Nesse ínterim, a polícia, que vinha espionando de perto todos os passos dos promotores do 30º Congresso Nacional dos Estudantes, marcado para o dia 14 de outubro em Ibiúna, conseguiu surpreender os seus organizadores e invadiu o recinto do conclave, prendendo em flagrante, numa detalhada operação, os principais líderes da UNE: José Dirceu, José Travassos e Vladimir Palmeira, além de dezenas dos 700 delegados presentes. Esgueirando-se por um portão nos fundos do sítio, Jean Marc van der Weide foi um dos únicos a escapar do cerco policial.
Enquanto isto, realizavam-se as negociações entre o Planalto e a CCJ. Duas sugestões foram aí feitas e recusadas:
1. A do senador Daniel Krieger, líder do governo no Senado, para uma punição intramuros do parlamentar, que sofreria uma espécie de advertência, interna corporis, em vez de uma cassação.

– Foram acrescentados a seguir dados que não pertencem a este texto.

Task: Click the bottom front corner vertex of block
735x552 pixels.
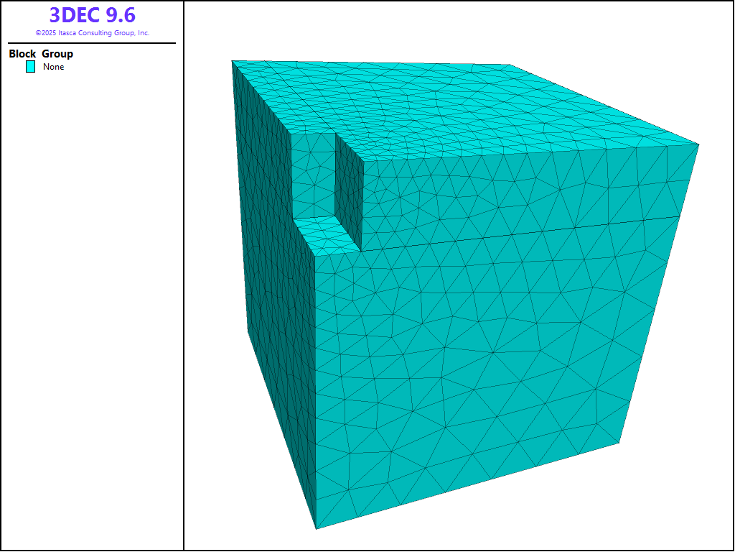Action: pos(317,529)
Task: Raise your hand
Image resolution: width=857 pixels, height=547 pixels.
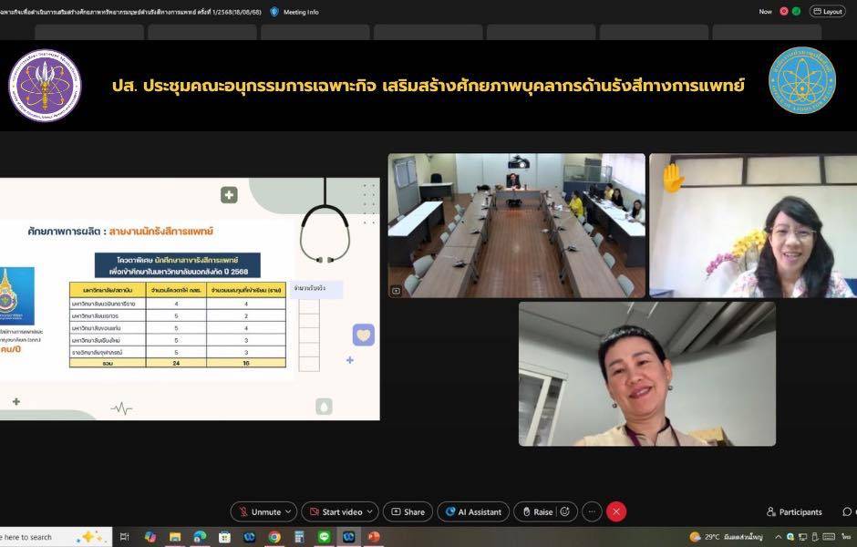Action: [x=540, y=511]
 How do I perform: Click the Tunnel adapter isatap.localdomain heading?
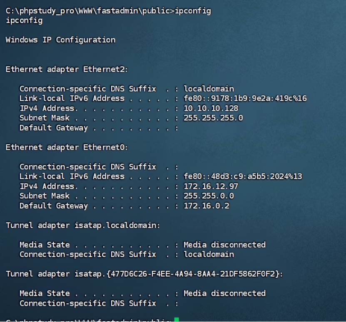coord(83,225)
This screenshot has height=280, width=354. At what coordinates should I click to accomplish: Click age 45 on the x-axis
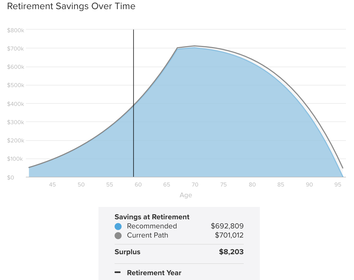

2. E a do deputado Djalma Marinho, que propunha o adiamento da decisão para março seguinte, após as férias legislativas, quando os parlamentares teriam oportunidade de consultar suas bases e regressar a Brasília com mais elementos que ensejassem uma solução do impasse. (Essa idéia foi inicialmente aceita pelo próprio marechal Costa e Silva, mas depois recusada pelo ministro Gama e Silva).
Com o fracasso de ambas as sugestões, o senador Krieger renunciou à liderança no Senado, refugiando-se em sua fazenda Lami, a 37km de Porto Alegre. O deputado Djalma Marinho, após recusar um dramático e comovente apelo do senador Dinarte Mariz, renunciou à presidência da Comissão, pronunciando um histórico discurso:
- Na minha sofrida vida pública, como representante de um pequeno estado, tenho mantido fidelidade à ordem democrática. Ao longo do tempo, mesmo na minha humildade, a ela ofereci a minha vassalagem, mas nunca o atendimento a exigências e concessões absurdas, como esta. Passada a tormenta e esclarecidos os homens, virá o tempo da reconstrução. Rejeitar este pedido é um ato de bravura moral, igual àquele oferecido por Pedro Calderón de La Barca: ''Ao rei tudo, menos a honra''.
Sem o seu presidente, a Comissão de Justiça já havia estrategicamente substituído vários deputados da Arena contrários à concessão da licença e deu parecer favorável a ela, por 17 votos contra 9. A votação no plenário foi marcada para o dia 12 de dezembro, acusando o seguinte resultado: 141 votos a favor da licença, 24 abstenções e 12 em branco. A maioria de 216 votos, estimulada pelo discurso de Djalma, recusou a sua concessão, num ato de ousada e surpreendente coragem.
Derrotado, o governo militar reagiu no dia seguinte, 13 de dezembro de 1968, há quase 36 anos, portanto, decretando o AI-5, com todo aquele cortejo de violências, seqüestros, torturas, cassações e prisões.
Uma densa e prolongada noite de trevas iria abater-se sobre o país, mas restaria para sempre aquele valente protesto e aquela sábia advertência de Djalma Marinho, meu conterrâneo e um exemplo para toda a sua geração, que foi inspirar-se no grande teatrólogo madrilenho do Século 17:
- Ao rei (Costa e Silva), tudo, menos a honra (minha).